Framing and windowing¶

In [8]:

frame_length = 1024
hop_length = 80

# Note that almost all of pysptk functions assume input array is C-contiguous and np.float4 element type
frames = librosa.util.frame(x, frame_length=frame_length, hop_length=hop_length).astype(np.float64).T

# Windowing
frames *= pysptk.blackman(frame_length)

assert frames.shape[1] == frame_length 

F0 estimation¶

In [9]:

# F0 estimation
f0 = pysptk.swipe(x.astype(np.float64), fs=sr, hopsize=hop_length, min=50, max=500)
plot(f0, linewidth=3, label="F0 trajectory estimated by SWIPE'")
xlim(0, len(f0))
legend()

Out[9]:

<matplotlib.legend.Legend at 0x7fe06882d9d0>

Source excitation generration¶

In [10]:

from pysas import excite

generator = excite.ExcitePulse(sr, hop_length, False)

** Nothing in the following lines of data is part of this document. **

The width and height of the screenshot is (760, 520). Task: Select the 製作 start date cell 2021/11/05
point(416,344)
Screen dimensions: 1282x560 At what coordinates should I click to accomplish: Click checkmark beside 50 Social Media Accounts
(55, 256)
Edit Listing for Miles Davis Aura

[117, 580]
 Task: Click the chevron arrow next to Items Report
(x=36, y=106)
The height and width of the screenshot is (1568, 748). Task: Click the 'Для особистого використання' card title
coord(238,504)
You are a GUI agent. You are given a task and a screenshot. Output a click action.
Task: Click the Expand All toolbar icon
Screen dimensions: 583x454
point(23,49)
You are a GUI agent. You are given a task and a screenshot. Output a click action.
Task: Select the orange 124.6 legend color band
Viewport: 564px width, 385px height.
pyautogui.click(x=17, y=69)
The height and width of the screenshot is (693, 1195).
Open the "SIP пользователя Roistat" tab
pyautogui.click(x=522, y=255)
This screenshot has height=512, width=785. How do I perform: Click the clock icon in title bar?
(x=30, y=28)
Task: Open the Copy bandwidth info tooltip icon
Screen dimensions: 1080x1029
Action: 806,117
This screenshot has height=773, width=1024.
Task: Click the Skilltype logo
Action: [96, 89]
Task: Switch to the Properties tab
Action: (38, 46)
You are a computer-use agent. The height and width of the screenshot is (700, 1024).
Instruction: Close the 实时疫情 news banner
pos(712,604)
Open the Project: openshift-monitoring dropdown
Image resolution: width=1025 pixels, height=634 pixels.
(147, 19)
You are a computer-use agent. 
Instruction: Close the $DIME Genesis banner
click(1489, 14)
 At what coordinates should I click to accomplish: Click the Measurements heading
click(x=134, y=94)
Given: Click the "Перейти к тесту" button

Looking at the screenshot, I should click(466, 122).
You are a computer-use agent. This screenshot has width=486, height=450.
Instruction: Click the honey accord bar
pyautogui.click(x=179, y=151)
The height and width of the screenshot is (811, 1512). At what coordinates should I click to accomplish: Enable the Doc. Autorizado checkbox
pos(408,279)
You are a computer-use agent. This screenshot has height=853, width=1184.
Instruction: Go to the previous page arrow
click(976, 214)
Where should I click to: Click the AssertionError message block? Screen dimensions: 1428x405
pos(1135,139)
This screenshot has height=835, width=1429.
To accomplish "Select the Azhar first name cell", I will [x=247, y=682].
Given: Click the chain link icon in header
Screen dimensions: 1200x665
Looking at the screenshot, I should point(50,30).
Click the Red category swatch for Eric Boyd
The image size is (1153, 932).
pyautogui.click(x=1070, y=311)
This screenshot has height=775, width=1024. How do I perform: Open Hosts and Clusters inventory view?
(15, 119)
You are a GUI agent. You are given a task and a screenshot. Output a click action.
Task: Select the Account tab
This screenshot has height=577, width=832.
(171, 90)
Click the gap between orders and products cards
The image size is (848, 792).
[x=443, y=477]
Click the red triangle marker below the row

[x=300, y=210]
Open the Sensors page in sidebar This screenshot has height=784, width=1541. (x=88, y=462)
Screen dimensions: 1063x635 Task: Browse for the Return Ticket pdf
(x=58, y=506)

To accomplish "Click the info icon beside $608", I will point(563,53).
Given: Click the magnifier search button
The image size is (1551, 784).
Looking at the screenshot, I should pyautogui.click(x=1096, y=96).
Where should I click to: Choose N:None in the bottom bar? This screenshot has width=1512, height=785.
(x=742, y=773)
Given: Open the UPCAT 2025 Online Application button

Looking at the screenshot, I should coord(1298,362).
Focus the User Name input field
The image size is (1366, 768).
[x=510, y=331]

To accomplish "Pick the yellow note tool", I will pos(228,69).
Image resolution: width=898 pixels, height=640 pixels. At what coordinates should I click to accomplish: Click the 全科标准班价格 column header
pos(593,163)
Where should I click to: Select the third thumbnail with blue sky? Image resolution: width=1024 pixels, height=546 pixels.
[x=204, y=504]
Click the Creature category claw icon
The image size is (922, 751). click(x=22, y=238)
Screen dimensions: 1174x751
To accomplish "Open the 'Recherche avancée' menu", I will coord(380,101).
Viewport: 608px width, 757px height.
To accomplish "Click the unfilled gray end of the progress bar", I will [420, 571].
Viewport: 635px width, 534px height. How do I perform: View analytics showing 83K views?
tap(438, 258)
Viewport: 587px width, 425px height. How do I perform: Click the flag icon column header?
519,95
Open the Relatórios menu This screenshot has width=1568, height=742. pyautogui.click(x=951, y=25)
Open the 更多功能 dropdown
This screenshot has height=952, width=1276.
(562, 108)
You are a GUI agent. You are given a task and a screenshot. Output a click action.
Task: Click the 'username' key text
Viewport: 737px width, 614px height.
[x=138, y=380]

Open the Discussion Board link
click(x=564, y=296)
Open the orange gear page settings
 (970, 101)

source_excitation = generator.gen(f0)
plot(source_excitation, label="Source excitation")
xlim(0, len(source_excitation))
legend()

Out[10]:

<matplotlib.legend.Legend at 0x7fe066f0ce10>

Synthesis from mel-cepstrum¶

In [11]:

# Order of mel-cepstrum
order = 25
alpha = 0.41

# apply function along with `time` axis (=1)
mc = np.apply_along_axis(pysptk.mcep, 1, frames, order, alpha) # numpy >= v0.19.0 also supports keyword arguments like alpha=0.41 as well

logH = np.apply_along_axis(pysptk.mgc2sp, 1, mc, alpha, 0.0, frame_length).real
librosa.display.specshow(logH.T, sr=sr, hop_length=hop_length, x_axis="time", y_axis="linear")
colorbar()
title("Spectral envelope estimate from mel-cepstrum")

Out[11]:

<matplotlib.text.Text at 0x7fe066e6ddd0>

In [12]:

from pysptk.synthesis import MLSADF, Synthesizer

# Convert mel-cesptrum to MLSADF coefficients
b = np.apply_along_axis(pysptk.mc2b, 1, mc, alpha);

synthesizer = Synthesizer(MLSADF(order=order, alpha=alpha), hop_length)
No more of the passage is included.